# [Extracted entries]
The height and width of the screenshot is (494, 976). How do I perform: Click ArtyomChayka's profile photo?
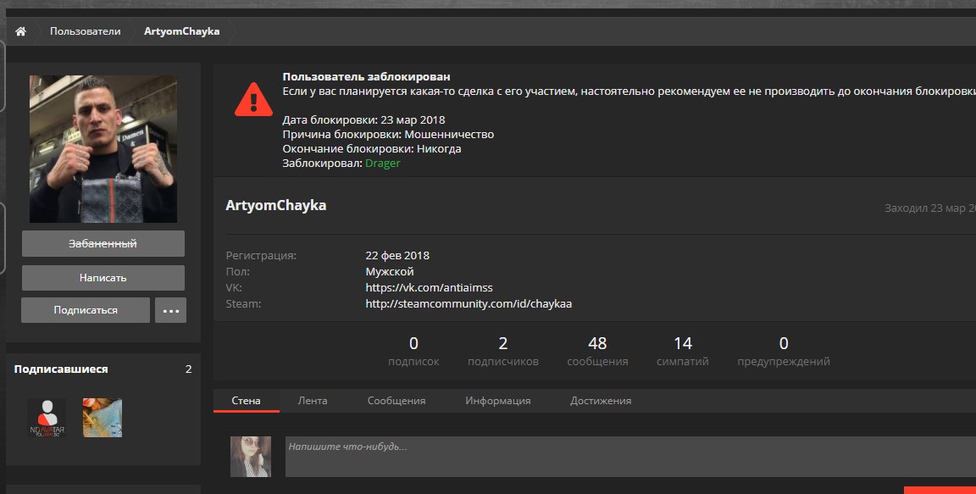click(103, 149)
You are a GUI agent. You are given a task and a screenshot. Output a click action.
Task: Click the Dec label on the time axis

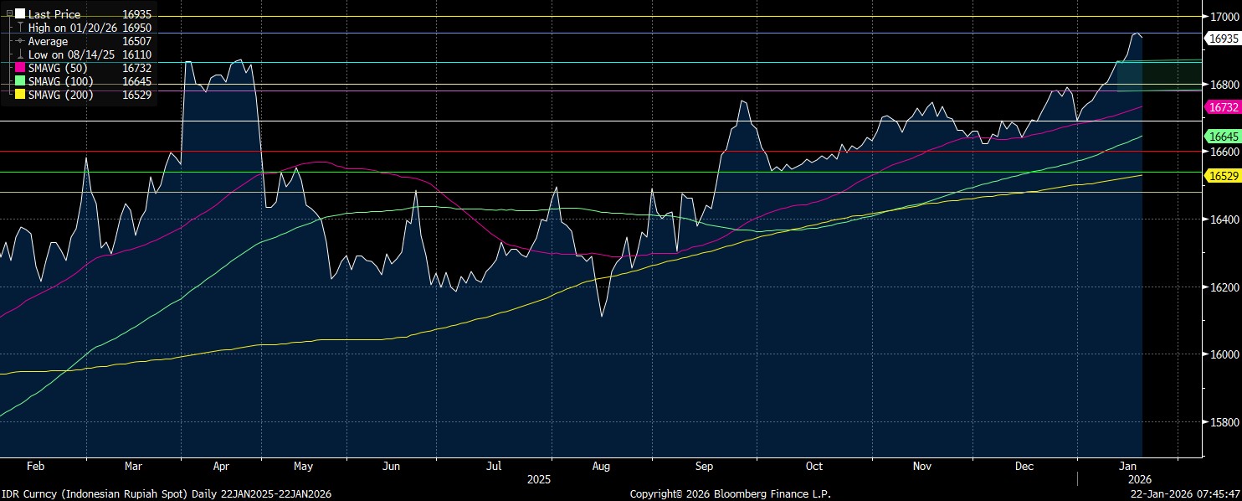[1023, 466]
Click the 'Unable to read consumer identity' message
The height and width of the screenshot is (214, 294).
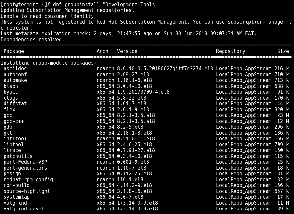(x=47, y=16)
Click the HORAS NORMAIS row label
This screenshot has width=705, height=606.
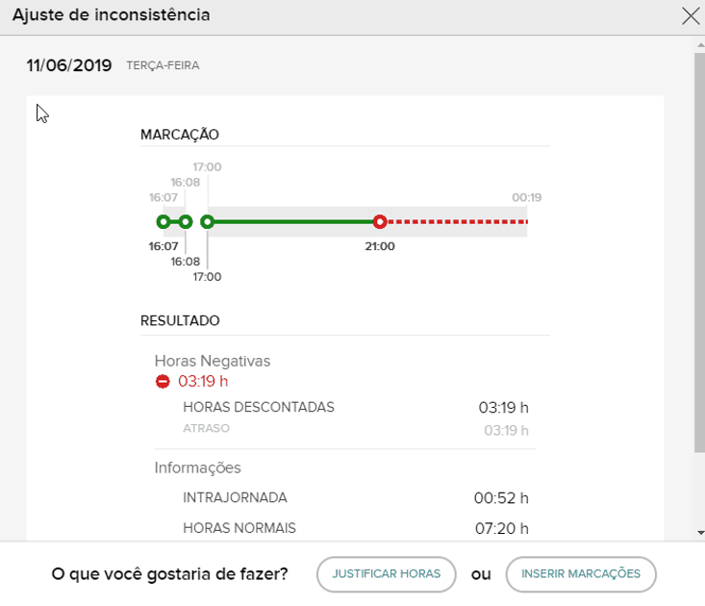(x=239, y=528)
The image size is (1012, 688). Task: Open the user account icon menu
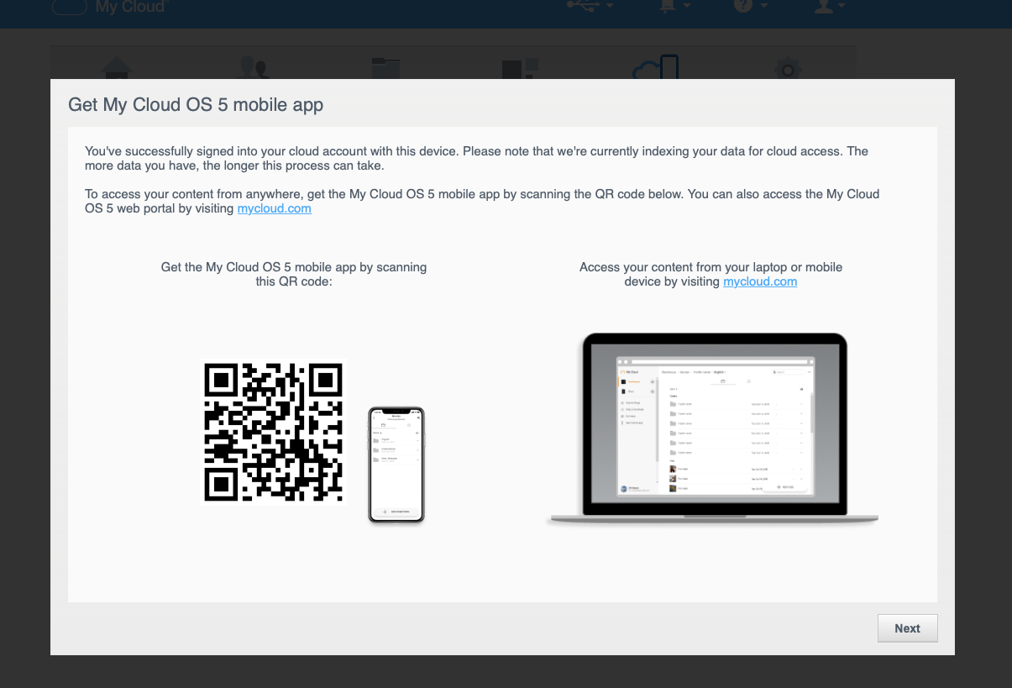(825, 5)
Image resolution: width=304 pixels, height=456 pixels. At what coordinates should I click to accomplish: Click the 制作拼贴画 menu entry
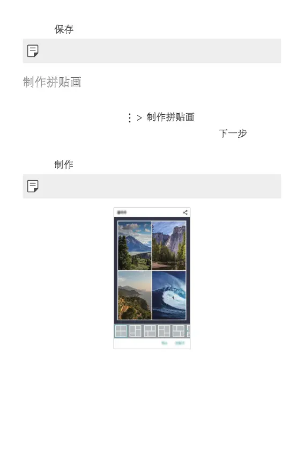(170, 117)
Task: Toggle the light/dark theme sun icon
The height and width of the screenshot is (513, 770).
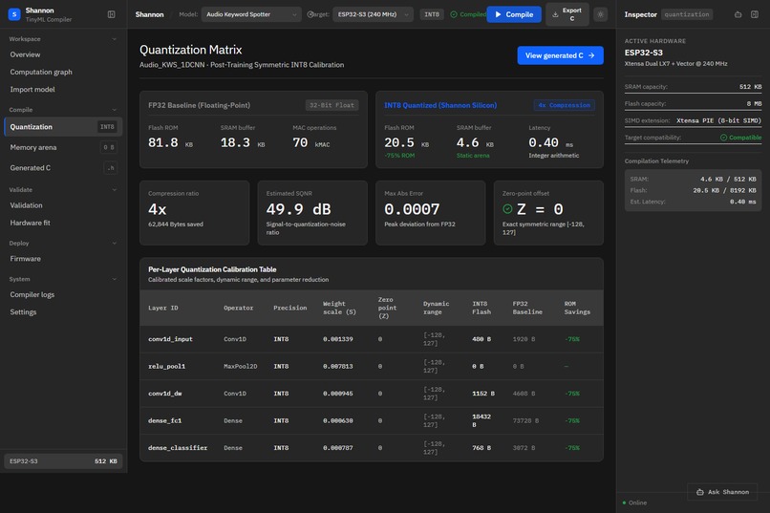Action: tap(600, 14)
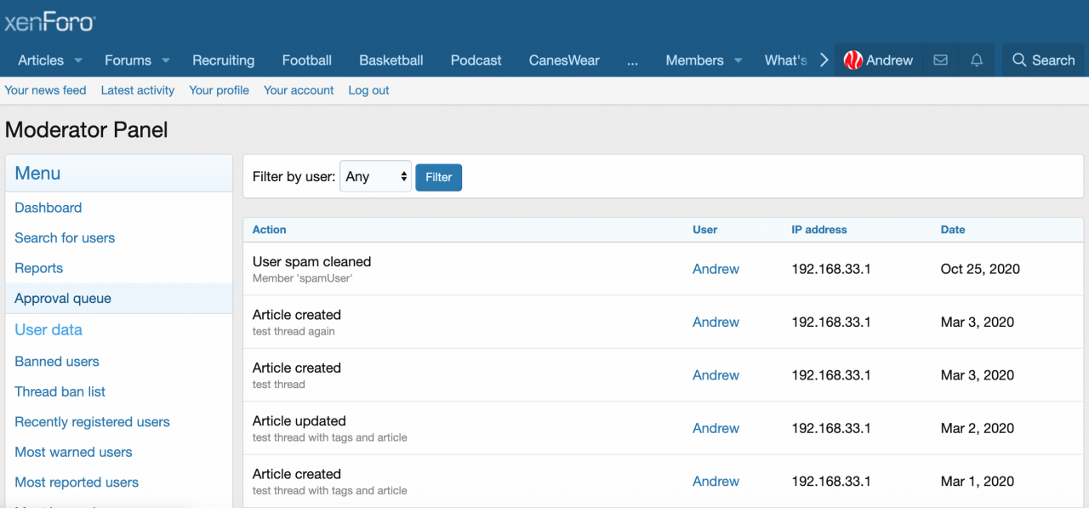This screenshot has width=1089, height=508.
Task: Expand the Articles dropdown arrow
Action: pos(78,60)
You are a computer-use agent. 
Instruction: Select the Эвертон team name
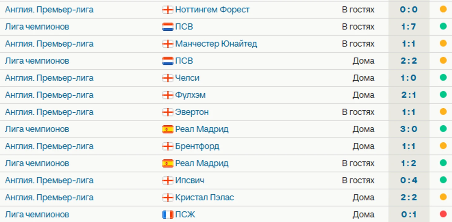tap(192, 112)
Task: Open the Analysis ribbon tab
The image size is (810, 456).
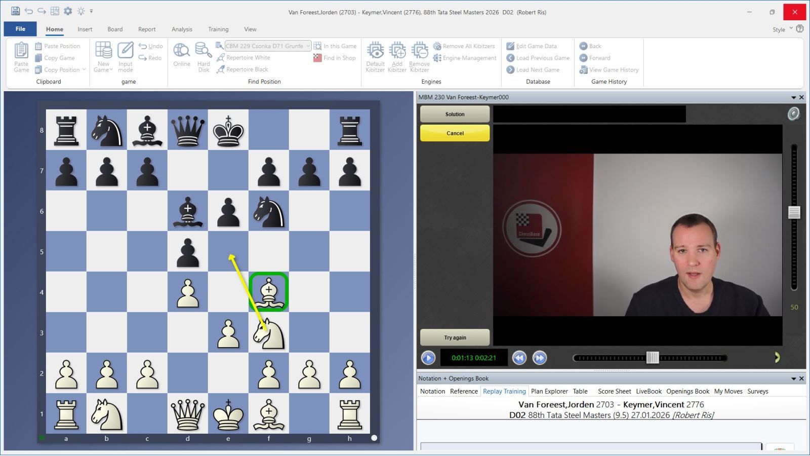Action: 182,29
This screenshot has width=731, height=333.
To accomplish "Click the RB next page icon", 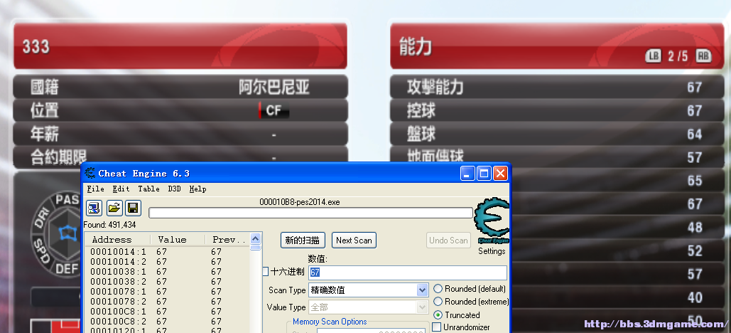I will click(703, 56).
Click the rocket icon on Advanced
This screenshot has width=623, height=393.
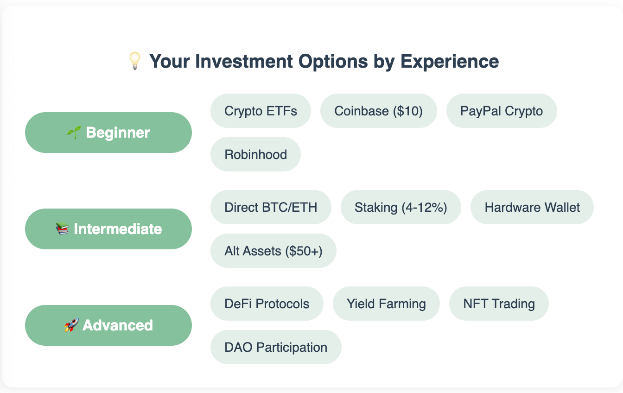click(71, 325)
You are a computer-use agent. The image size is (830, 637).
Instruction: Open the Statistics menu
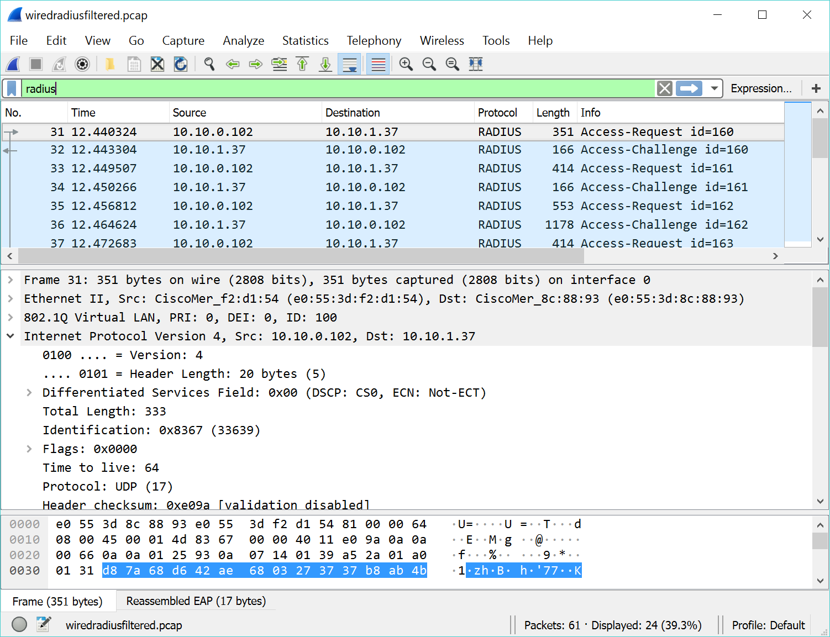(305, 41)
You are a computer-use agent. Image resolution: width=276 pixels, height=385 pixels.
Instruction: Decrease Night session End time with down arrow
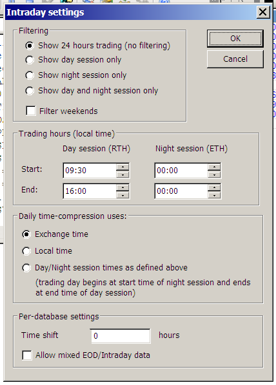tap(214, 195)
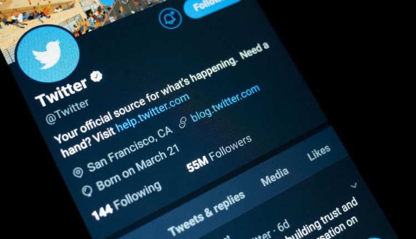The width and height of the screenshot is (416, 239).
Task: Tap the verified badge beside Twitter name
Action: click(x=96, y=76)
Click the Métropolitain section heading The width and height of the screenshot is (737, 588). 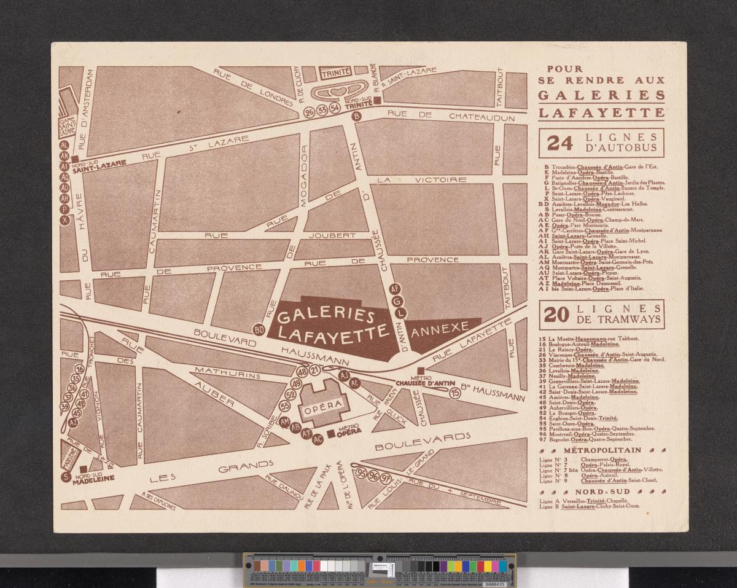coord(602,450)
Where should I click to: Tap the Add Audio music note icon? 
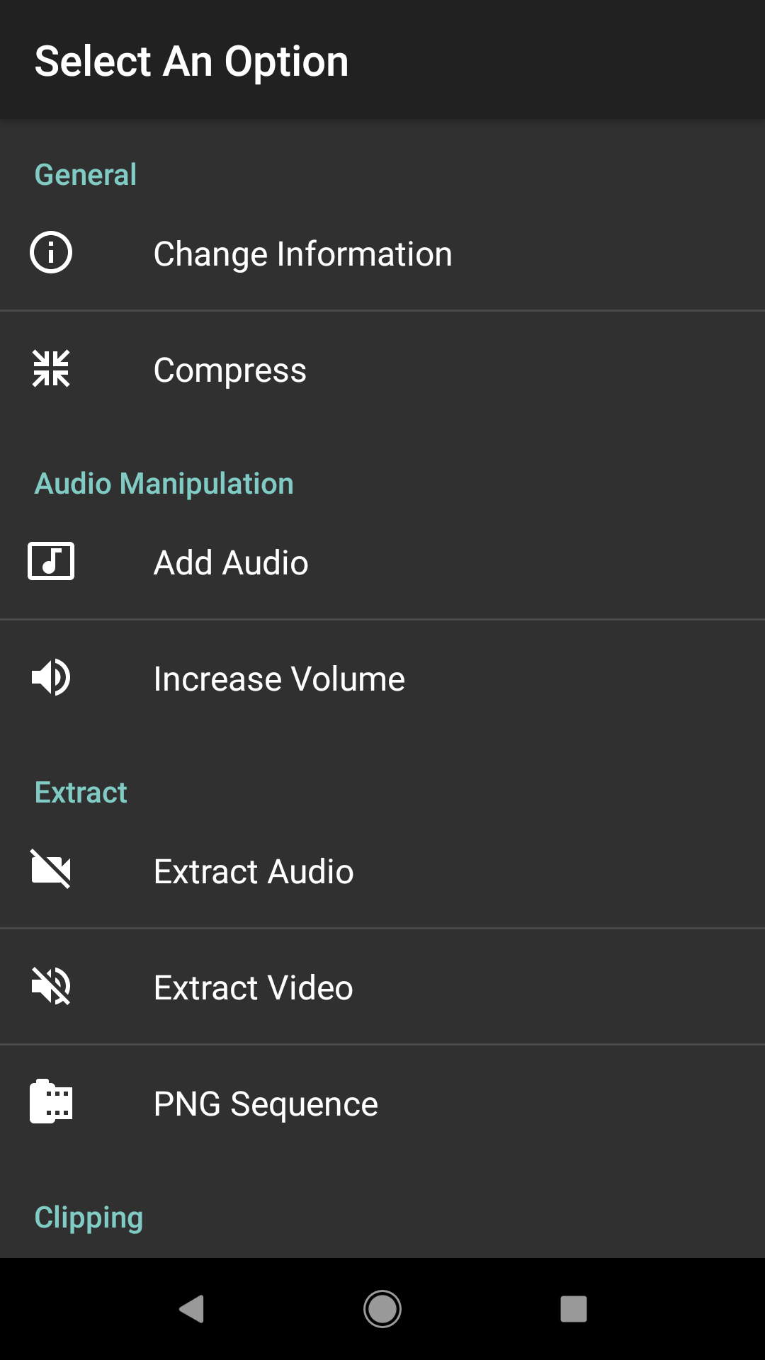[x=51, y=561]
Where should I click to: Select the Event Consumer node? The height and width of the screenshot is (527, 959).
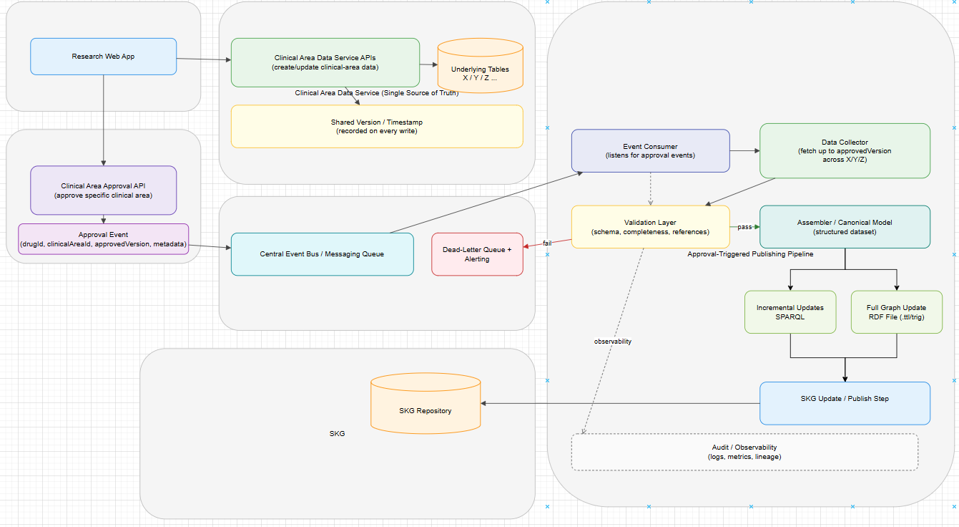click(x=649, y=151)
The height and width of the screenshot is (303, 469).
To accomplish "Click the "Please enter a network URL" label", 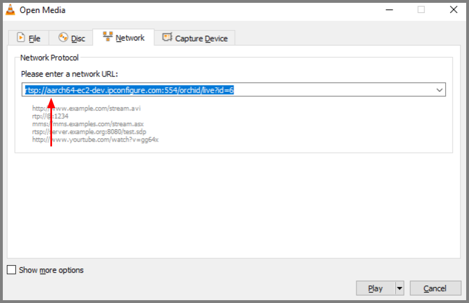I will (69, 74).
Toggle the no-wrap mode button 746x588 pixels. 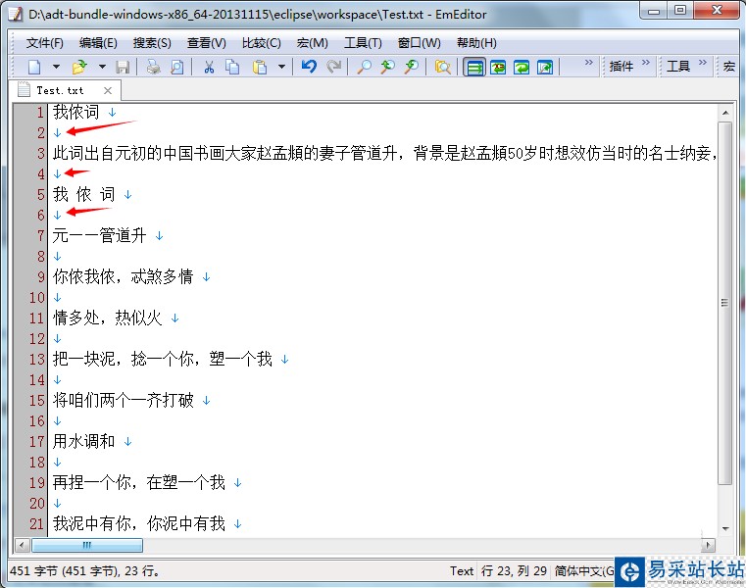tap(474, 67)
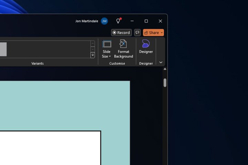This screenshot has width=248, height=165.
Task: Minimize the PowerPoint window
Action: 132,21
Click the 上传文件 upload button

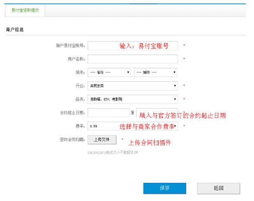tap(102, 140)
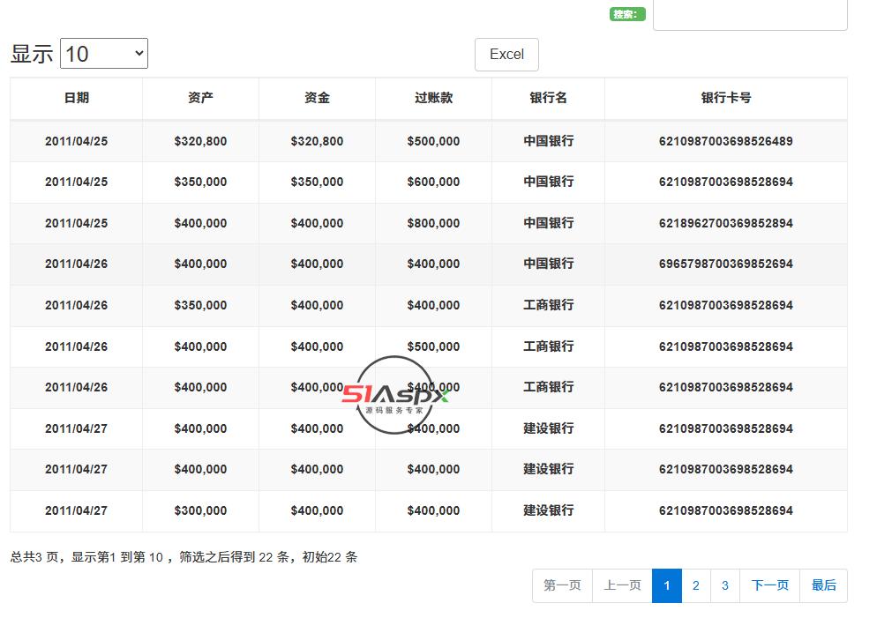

# [Work instructions]
Look through the records for the word "computer". Every line that has it should be copied.

# [Your solution]
You are a computer-use agent. 
You are a computer-use agent. The image size is (830, 637).
You are a computer-use agent. Image resolution: width=276 pixels, height=385 pixels.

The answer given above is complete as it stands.